The court first held that the American Rule applies to § 145. In doing so, the court rejected the PTO’s argument that § 145 is not a fee-shifting statute that falls within the American Rule’s ambit. The PTO had relied on the Fourth Circuit’s opinion in Shammas v. Focarino, 784 F.3d 219 (4th Cir. 2015), for the proposition that the American Rule only governs the interpretation of statutes that shift fees from a prevailing party to a losing party. The Shammas case involved a provision from the Lanham Act that is “nearly identical” to § 145 of the Patent Act. Because § 145 imposes “[a]ll the expenses” on the applicant, win or lose, the PTO asserted it is not a fee-shifting statute that falls within the American Rule’s ambit. The court considered the Fourth Circuit’s view that the American Rule does not apply to statutes lacking a success requirement to be misplaced.
The court went on to hold that § 145’s recitation that “[a]ll the expenses of the proceedings shall be paid by the applicant” lacks the “specific and explicit” congressional authorization required to displace the American Rule. The “specific and explicit” requirement demands “more than language that merely can be and is sometimes used broadly to implicitly cover attorneys’ fees.” (emphasis in original) The court reviewed other statutory provisions enacted by Congress and concluded that these demonstrated that ordinarily, a statutory right to expenses does not include an implicit authorization to award attorneys’ fees.

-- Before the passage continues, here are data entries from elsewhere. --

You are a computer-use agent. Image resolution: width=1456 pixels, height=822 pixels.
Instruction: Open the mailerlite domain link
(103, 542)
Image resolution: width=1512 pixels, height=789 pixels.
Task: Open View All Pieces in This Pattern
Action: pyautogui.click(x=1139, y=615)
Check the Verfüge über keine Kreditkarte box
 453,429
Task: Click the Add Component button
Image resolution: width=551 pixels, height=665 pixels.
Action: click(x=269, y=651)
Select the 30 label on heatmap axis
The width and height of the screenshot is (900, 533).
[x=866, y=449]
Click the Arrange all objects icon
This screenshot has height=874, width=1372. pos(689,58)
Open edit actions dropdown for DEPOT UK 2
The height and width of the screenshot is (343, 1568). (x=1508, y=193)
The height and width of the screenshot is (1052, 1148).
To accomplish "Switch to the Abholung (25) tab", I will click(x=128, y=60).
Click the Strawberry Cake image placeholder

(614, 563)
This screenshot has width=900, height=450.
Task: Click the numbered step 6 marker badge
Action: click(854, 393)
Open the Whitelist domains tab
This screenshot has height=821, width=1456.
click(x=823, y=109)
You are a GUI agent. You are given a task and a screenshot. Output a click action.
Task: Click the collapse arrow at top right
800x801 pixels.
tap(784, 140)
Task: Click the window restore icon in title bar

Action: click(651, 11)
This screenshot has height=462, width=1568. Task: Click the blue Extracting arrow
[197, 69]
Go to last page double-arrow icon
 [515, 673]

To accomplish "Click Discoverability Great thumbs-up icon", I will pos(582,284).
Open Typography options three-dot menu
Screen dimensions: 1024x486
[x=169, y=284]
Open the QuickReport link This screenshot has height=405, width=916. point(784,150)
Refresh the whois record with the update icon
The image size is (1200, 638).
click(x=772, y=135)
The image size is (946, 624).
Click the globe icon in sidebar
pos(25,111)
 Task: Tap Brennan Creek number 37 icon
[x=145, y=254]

Chief Judge Prost authored a lengthy dissent, in which three of her colleagues joined. The dissent argued that when Congress said, “[a]ll the expenses,” they meant all the expenses. The dissent noted that the PTO did not retain outside counsel to assist in defending this § 145 action. Instead, it used its salaried government lawyers. These lawyers incurred expenses because the time they devoted to this case was not available for other work.
The dissent considered that the language of § 145 evinces Congress’s “specific and explicit” intent to depart from the American Rule and to impose upon the applicant payment of all the expenses of the proceedings, including the PTO’s personnel expenses.
For the present, applicants who invoke § 145 are not required to pay the PTO’s attorney fees. However, as noted by the dissent, the majority opinion has created a circuit split with the Fourth Circuit’s position in Shammas. This, together with the strong dissent in the present case, raises the possibility that the Supreme Court may have the final say as to this issue.